Ont d’ores et déjà été lancés sept appels d’offres pour rénover le réseau des sirènes, effectuer le raccordement au système d’alerte de tous les outils de diffusion – je pense, par exemple, aux panneaux à message variable sur le réseau routier – ou créer une alerte sur téléphone portable.

L’efficacité d’une alerte tient en effet beaucoup à la pertinence de son mode de diffusion. En adoptant le SMS comme premier moyen d’alerte et d’information de la population, l’État s’adapte au mode de vie des Français et crée entre eux et les autorités publiques – maire, préfet ou Gouvernement – un lien rapide, direct et ciblé.

Cet effort global d’amélioration de l’alerte et de l’information des populations se double d’un effort particulier orienté vers la prévention d’un risque jusqu’ici trop peu pris en compte, celui de la submersion.

Tirant la leçon de la tempête Xynthia survenue en 2010 sur le littoral atlantique, le plan interministériel submersions rapides, présenté en février dernier en conseil des ministres, a ainsi débouché sur la prise en compte du risque de fortes vagues et de submersion du littoral dans les alertes diffusées à la population. Depuis le 3 octobre dernier, Météo France est en mesure d’anticiper, de qualifier et de quantifier ces phénomènes dangereux.

Tirant la leçon, également, du tsunami qui a frappé les côtes d’Asie du Sud-Est en 2004, la France a décidé de constituer, sous l’égide de l’UNESCO, un centre national d’alerte aux tsunamis pour la Méditerranée et l’Atlantique Nord-est. Ce centre, implanté à Bruyères-le-Châtel, sera opérationnel d’ici à la mi-2012. Je tiens à rassurer Mme Troendle : le ministère de l’intérieur continuera de participer de manière pérenne au financement de ce projet majeur.

Tirant la leçon, enfin, des phénomènes climatiques d’intensité anormale qui frappent notre pays régulièrement, le Gouvernement a entrepris une réforme du régime dénommé « catastrophes naturelles » destinée à améliorer la transparence de ce dernier, avec la définition de seuils par type d’aléa, tout en encourageant les démarches de prévention.

Conformément aux recommandations du Livre blanc, le Gouvernement poursuit également ses efforts pour doter les forces de sécurité de moyens modernes, adéquats et adaptés.

Cela signifie, tout d’abord, un effort particulier en faveur de la prise en compte du risque NRBC-E, c'est-à-dire nucléaire, radiologique, biologique, chimique et lié aux explosifs.

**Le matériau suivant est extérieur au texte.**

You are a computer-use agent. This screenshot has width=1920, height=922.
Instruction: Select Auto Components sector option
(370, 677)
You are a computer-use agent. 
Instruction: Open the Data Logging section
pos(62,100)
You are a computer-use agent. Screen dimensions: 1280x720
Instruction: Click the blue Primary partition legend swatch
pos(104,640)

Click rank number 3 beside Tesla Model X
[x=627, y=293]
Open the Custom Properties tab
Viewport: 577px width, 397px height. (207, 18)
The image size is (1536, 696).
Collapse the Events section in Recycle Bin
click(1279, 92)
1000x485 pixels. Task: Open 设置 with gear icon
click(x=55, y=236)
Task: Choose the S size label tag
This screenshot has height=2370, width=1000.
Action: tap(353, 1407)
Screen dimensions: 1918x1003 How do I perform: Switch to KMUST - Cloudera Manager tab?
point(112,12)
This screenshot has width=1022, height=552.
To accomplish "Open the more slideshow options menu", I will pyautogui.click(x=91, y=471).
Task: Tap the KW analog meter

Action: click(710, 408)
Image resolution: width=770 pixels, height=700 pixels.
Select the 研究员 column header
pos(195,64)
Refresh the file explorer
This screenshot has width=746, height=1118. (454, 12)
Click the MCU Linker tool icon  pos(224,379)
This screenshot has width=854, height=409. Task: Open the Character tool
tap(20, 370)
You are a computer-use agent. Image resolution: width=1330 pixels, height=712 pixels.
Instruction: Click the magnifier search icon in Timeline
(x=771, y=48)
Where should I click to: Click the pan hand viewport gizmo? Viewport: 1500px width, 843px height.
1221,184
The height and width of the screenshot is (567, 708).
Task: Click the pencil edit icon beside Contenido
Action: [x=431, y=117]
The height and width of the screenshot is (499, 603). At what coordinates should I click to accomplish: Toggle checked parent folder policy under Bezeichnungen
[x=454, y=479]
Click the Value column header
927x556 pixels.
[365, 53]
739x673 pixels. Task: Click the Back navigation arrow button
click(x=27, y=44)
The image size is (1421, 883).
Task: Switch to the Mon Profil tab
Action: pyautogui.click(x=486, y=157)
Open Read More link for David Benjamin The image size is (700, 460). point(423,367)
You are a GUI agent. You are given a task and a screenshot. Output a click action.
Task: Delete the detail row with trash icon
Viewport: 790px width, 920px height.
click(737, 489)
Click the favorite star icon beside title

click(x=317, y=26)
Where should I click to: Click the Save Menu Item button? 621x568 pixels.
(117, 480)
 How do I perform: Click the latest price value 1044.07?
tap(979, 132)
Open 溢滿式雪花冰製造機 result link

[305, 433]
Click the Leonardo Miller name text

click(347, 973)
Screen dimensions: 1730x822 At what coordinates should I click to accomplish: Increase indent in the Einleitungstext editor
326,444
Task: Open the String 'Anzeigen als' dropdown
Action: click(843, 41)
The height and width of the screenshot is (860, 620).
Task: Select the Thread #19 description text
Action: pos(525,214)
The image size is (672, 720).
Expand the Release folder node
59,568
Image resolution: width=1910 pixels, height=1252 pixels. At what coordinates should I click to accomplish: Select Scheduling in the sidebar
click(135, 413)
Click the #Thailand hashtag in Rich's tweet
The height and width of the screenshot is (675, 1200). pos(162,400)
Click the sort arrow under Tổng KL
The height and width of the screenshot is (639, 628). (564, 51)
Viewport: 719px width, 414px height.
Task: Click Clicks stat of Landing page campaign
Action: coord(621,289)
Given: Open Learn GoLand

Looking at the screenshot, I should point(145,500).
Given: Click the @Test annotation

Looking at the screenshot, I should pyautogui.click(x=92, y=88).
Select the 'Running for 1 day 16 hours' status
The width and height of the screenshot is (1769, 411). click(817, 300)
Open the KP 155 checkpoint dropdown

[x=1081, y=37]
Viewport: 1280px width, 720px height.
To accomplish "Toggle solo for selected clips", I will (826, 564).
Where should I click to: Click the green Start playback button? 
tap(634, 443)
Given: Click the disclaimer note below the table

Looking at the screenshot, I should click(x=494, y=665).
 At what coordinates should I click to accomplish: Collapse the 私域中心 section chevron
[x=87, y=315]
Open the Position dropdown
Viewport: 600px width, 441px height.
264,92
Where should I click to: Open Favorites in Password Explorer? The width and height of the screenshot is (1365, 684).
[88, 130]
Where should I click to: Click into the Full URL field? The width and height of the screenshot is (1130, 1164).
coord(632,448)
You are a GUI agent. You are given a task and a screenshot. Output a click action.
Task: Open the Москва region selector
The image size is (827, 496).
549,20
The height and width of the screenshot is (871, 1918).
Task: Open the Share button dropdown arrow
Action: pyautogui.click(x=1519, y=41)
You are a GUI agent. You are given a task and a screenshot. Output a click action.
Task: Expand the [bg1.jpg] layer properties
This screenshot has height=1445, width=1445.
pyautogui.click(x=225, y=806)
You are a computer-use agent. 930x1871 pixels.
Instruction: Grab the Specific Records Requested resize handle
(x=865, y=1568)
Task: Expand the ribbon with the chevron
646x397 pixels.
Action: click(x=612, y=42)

Après l’achèvement, cette année, du programme 2009-2011 d’équipement de la sécurité civile en moyens NRBC, qui aura permis d’acquérir, en trois ans, 4, 2 millions d’euros de matériels de lutte et de protection, trois grands programmes d’équipement seront poursuivis en 2012 : tout d’abord, l’acquisition de sept chaînes de décontamination à répartir sur l’ensemble du territoire ; ensuite, le déploiement progressif, dans les seize plus grandes agglomérations du pays, de laboratoires mobiles de prélèvements et d’analyses permettant l’identification immédiate de la menace ; enfin, la création d’un centre commun civilo-militaire de formation et d’entraînement NRBC-E.

Parallèlement à ces programmes, le ministère de l’intérieur poursuit un effort immobilier visant à se doter d’infrastructures aux normes et plus fonctionnelles, notamment pour ce qui concerne les services du déminage. Au total, 12, 75 millions d’euros seront ainsi consacrés dans le triennal 2011-2013 aux investissements immobiliers, notamment à Bastia, où une base polyvalente de sécurité civile regroupant les moyens aériens et un centre de déminage est en cours de construction.

Au-delà de la prise en compte du risque NRBC-E, le Gouvernement veille à améliorer, tant en métropole qu’outre-mer, la couverture aérienne de notre territoire par la sécurité civile.